◆ Exercise:
Start at the line below containing "Task: Toggle the transport Cycle loop button" and stop at the line containing "The width and height of the screenshot is (1568, 761).". Repeat every line of that stretch exactly, and nothing outside it.
[Working data — start]
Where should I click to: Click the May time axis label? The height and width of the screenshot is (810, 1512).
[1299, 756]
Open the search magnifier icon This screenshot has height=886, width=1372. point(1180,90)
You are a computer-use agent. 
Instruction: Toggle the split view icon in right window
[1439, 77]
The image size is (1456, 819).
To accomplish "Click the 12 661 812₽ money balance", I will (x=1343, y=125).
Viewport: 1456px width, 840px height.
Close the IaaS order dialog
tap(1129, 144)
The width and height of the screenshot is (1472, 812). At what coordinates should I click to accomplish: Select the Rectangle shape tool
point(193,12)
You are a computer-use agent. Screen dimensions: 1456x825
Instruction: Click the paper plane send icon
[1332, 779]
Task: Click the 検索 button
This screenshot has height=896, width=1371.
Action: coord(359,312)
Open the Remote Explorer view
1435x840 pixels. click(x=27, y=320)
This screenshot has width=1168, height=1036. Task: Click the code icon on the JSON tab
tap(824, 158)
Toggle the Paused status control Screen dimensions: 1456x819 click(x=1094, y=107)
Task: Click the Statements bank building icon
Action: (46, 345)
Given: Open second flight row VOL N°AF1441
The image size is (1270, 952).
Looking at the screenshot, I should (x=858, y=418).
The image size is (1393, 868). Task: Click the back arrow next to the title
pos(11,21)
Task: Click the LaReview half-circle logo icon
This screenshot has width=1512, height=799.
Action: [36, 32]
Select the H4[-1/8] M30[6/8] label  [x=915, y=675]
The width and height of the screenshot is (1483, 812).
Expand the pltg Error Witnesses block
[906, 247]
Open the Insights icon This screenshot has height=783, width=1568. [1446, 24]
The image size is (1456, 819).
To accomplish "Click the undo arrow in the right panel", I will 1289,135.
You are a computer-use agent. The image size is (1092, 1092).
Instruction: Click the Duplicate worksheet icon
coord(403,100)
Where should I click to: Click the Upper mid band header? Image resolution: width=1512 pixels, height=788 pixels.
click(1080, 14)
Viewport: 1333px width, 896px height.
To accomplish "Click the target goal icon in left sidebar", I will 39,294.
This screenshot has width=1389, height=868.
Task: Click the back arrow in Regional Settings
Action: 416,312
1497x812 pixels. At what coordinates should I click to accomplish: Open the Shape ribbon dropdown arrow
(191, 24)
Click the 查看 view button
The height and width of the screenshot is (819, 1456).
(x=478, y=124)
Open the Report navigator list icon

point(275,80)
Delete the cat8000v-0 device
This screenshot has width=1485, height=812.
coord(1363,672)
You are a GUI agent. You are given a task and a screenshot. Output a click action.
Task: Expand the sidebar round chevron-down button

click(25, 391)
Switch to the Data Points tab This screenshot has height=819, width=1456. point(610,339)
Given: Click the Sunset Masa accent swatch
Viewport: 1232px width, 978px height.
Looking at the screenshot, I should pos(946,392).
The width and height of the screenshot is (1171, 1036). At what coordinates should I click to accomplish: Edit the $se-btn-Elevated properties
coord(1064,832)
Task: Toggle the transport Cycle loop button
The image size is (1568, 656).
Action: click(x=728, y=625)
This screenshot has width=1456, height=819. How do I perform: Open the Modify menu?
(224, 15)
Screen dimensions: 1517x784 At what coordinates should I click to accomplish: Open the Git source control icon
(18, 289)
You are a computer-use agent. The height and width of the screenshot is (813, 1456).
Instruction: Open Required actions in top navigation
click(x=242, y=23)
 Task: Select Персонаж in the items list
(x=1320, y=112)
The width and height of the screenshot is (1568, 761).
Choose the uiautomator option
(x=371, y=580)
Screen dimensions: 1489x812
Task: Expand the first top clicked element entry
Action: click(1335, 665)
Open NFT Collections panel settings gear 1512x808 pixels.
[Working data — finish]
◆ Reply to the task:
Task: Toggle the transport Cycle loop button
The image size is (1568, 656).
Action: click(x=728, y=625)
This screenshot has width=1456, height=819. How do I perform: Open the Modify menu?
(224, 15)
Screen dimensions: 1517x784 At what coordinates should I click to accomplish: Open the Git source control icon
(18, 289)
You are a computer-use agent. The height and width of the screenshot is (813, 1456).
Instruction: Open Required actions in top navigation
click(x=242, y=23)
 Task: Select Персонаж in the items list
(x=1320, y=112)
The width and height of the screenshot is (1568, 761).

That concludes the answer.